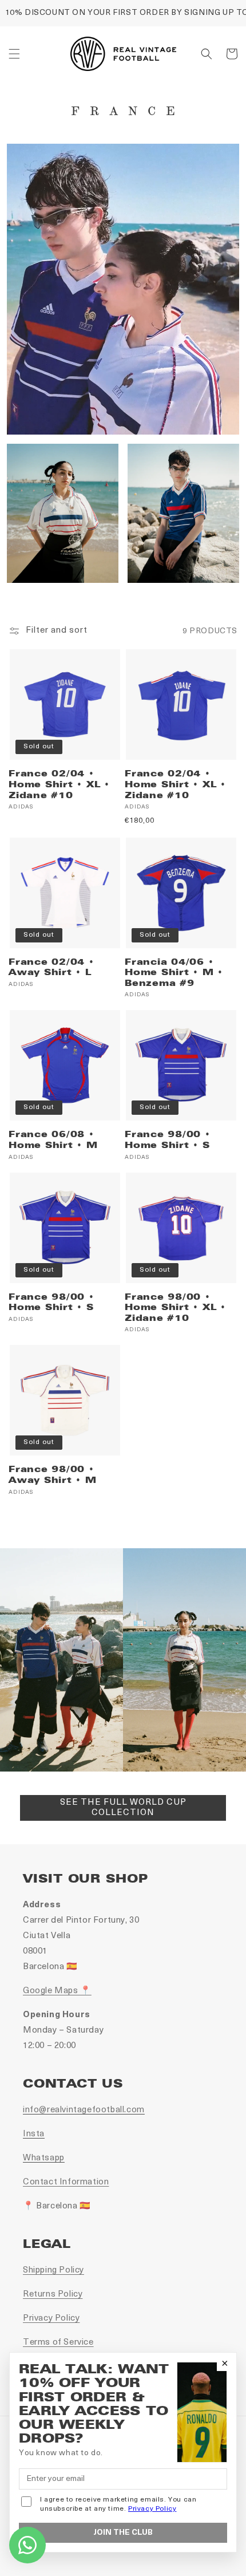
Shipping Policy (53, 2270)
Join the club (123, 2532)
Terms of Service (58, 2342)
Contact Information (66, 2182)
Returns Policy (52, 2294)
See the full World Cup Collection (123, 1807)
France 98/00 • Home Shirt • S (168, 1139)
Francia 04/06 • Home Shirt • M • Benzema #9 (174, 972)
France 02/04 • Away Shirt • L (51, 967)
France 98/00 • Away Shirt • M (53, 1474)
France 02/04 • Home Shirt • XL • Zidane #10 (59, 784)
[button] (14, 53)
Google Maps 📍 (57, 1991)
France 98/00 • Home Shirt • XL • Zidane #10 (175, 1307)
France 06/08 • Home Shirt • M (53, 1139)
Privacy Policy (51, 2318)
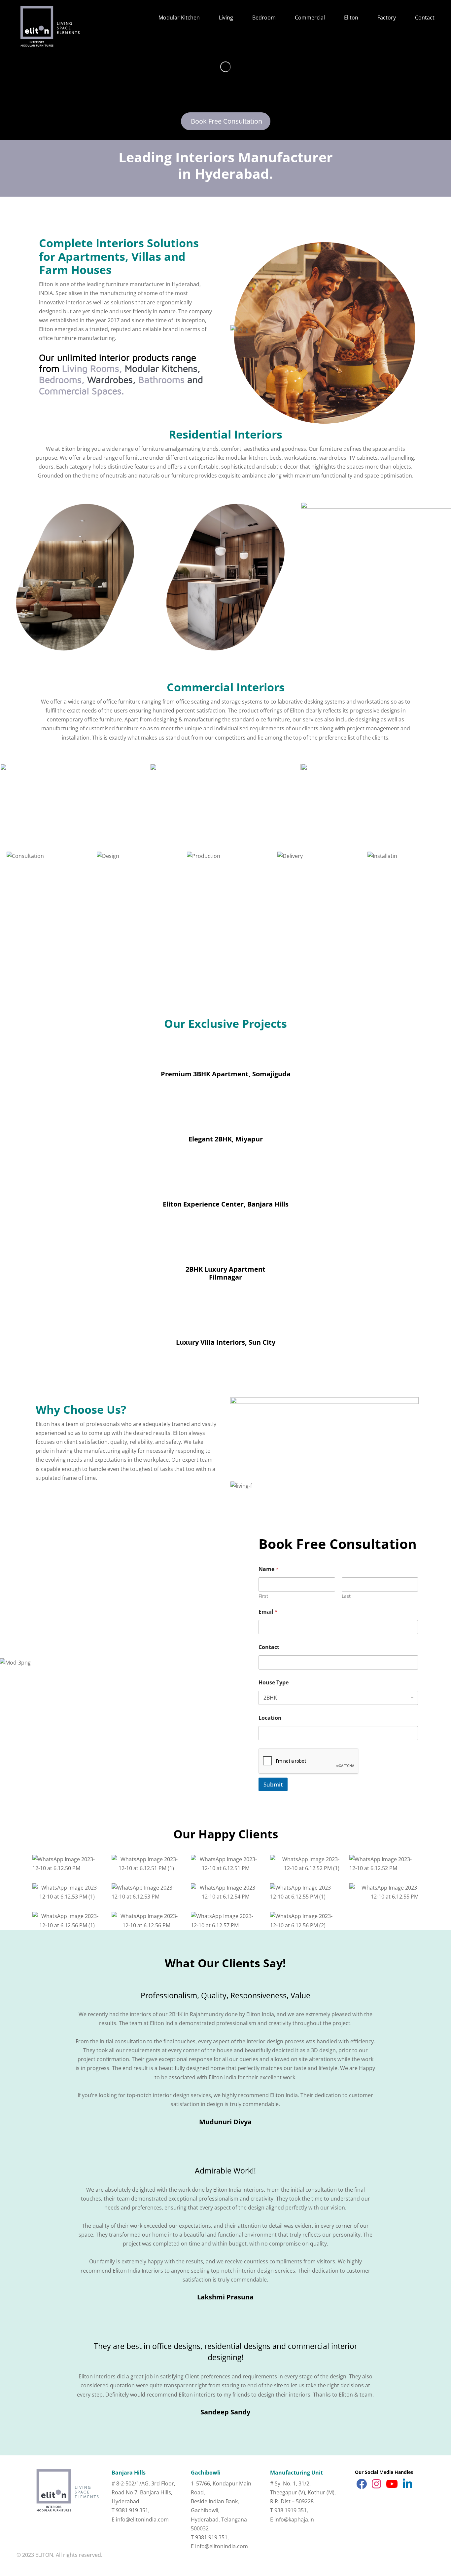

+++++

Exercise brief: Starting at the line that contains "Join the club (123, 2532)", retype each line through the end of the data exactly, and leave out every picture.

Response below:
Join the club (123, 2532)
Terms of Service (58, 2342)
Contact Information (66, 2182)
Returns Policy (52, 2294)
See the full World Cup Collection (123, 1807)
France 98/00 • Home Shirt • S (168, 1139)
Francia 04/06 • Home Shirt • M • Benzema #9 (174, 972)
France 02/04 • Away Shirt • L (51, 967)
France 98/00 • Away Shirt • M (53, 1474)
France 02/04 • Home Shirt • XL • Zidane #10 (59, 784)
[button] (14, 53)
Google Maps 📍 (57, 1991)
France 98/00 • Home Shirt • XL • Zidane #10 (175, 1307)
France 06/08 • Home Shirt • M (53, 1139)
Privacy Policy (51, 2318)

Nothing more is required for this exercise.